***** TEXT EXTRACT *****

Our HERE apps for mobile phones come with voice-navigation to give you the right directions every time you need to make a decision.
But did you know that there are actually three different kinds of voice packs available in the apps?*
The lowest level concentrates on basic driving directions – for example, ‘After 500 metres, turn left’. These are made from pre-recorded voice snippets, sewn back together on demand. These are used to create local voice packs quickly and with fewer resources. Take heart, though: because it’s recorded, the voice might sound more natural than the synthesised speech.
In the audio below you can hear a sample in Portuguese Brazilian that says, "After 500 meters, turn left".
The second level consists of the regular voice packs available for US and UK English, French, German, Italian and Spanish. Instead of recordings, these employ a text-to-speech engine tuned to each particular language, to convert spelled-out street and exit names into an acoustic signal (i.e. spoken words) using a technique called statistical parametric synthesis.
So this way, the spoken directions are capable of saying something like ‘After 500 metres, turn left onto King's Road’. This requires very little storage space – commonly about 5MB – or processing power, so it will work on any phone, but it is quite basic in terms of pronunciation and prosody: it does sound like a computerised voice.

***** DATASET *****

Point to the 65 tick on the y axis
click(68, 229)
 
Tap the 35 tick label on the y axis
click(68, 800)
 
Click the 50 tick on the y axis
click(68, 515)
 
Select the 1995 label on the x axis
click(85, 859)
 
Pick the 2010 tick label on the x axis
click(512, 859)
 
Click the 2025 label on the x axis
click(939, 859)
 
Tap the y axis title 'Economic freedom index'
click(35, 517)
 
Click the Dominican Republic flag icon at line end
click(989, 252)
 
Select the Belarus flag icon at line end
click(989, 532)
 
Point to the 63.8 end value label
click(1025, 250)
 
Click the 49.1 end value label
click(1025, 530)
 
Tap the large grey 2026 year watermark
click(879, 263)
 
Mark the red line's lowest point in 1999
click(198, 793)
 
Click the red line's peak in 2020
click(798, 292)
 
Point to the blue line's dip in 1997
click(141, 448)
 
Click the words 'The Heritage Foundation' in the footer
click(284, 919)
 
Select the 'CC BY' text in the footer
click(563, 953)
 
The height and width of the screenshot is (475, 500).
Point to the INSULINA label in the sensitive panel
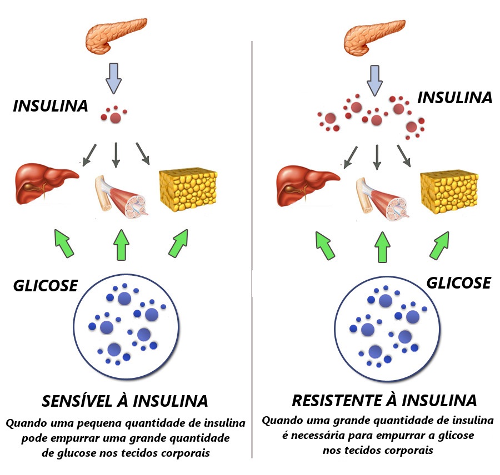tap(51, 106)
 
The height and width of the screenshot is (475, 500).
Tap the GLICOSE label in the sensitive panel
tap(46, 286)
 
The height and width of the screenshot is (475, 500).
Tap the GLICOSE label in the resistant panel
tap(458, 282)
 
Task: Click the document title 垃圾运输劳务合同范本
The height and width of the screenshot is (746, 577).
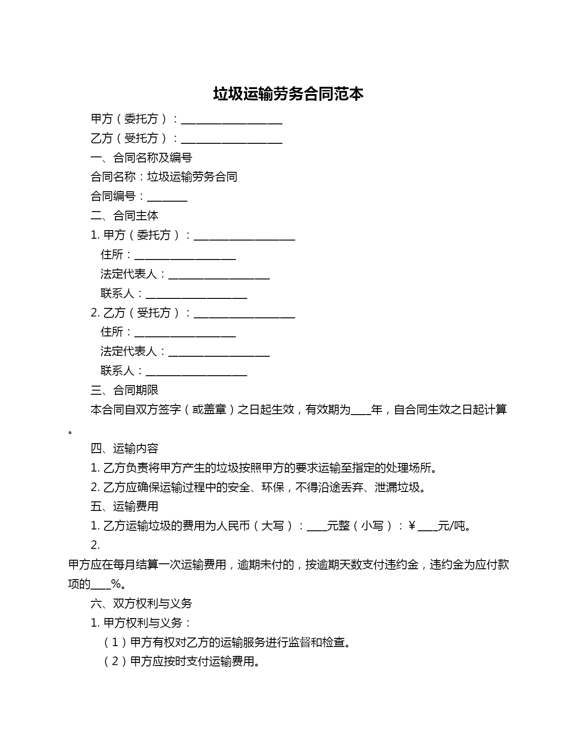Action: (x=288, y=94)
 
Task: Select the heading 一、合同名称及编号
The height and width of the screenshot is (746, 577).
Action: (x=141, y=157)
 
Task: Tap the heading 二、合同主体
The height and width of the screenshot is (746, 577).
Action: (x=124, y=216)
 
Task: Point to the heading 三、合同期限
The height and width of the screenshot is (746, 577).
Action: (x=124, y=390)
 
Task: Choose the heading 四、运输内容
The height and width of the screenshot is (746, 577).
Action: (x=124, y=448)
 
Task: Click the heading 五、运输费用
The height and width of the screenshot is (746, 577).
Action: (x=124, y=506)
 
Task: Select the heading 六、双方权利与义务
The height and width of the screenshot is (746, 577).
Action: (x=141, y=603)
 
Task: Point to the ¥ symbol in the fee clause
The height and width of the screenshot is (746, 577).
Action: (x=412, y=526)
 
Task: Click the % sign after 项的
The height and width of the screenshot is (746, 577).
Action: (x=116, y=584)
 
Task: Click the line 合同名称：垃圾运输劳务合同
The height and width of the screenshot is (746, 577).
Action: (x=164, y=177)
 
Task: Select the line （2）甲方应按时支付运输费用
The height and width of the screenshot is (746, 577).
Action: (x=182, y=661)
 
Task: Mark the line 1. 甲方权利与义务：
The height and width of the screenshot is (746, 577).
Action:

*****

• TO DO
1. Reproduce word for word the part of the text about HERE voice packs between "The second level" and "a computerised voice.", inclusive.
2. Answer these questions using the text about HERE voice packs:
(a) What are the lowest-level voice packs made from?
(b) In which languages are the regular second-level voice packs available?
(c) About how much storage space does a second-level voice pack commonly take?
3. Continue the text about HERE voice packs, starting after its last sentence.
The lines have no connection to the text about HERE voice packs.

• ANSWER SET
1.
The second level consists of the regular voice packs available for US and UK English, French, German, Italian and Spanish. Instead of recordings, these employ a text-to-speech engine tuned to each particular language, to convert spelled-out street and exit names into an acoustic signal (i.e. spoken words) using a technique called statistical parametric synthesis.
So this way, the spoken directions are capable of saying something like ‘After 500 metres, turn left onto King's Road’. This requires very little storage space – commonly about 5MB – or processing power, so it will work on any phone, but it is quite basic in terms of pronunciation and prosody: it does sound like a computerised voice.

2.
(a) Pre-recorded voice snippets, sewn back together on demand.
(b) US and UK English, French, German, Italian and Spanish.
(c) About 5MB.

3.
The highest level are the hi-fi voice packs, also available in US and UK English, French, German, Italian and Spanish. This has the same capabilities as the second level voice packs in terms of turning written words into speech, and utilising a specifically tuned text-to-speech engine rather than a collection of recordings. (If you think about it for the moment, the storage requirements for packs of recordings would be unusably large even for the smallest county).
However, it it applies a more sophisticated technique for generating speech called ‘unit selection’. So it speaks with a voice that’s more natural and has more of the normal rhythm, stress and intonation of each of the supported languages.
It does this at the cost of more storage – the hi-fi voice packs weigh in at around 70MB – plus a little more memory and processor usage while it’s operational. But if you have your phone hooked up to your car’s speaker system, for example, you’ll probably find that the additional comfort is definitely worth it.
Sadly, weird variations in the way placenames are pronounced, born from years of history, are beyond the powers of pretty much any mobile speech generation system available today.
We will promise to correctly lead you from Greenwich in SE London (pronounced ‘Grenn-idge’ by locals) to Leicester (‘Lester’) and onwards up to Edinburgh (‘Edin-burah’) – but we’ll do so phonetically!
The question is: what's your favourite voice? Let us know in the comments section below.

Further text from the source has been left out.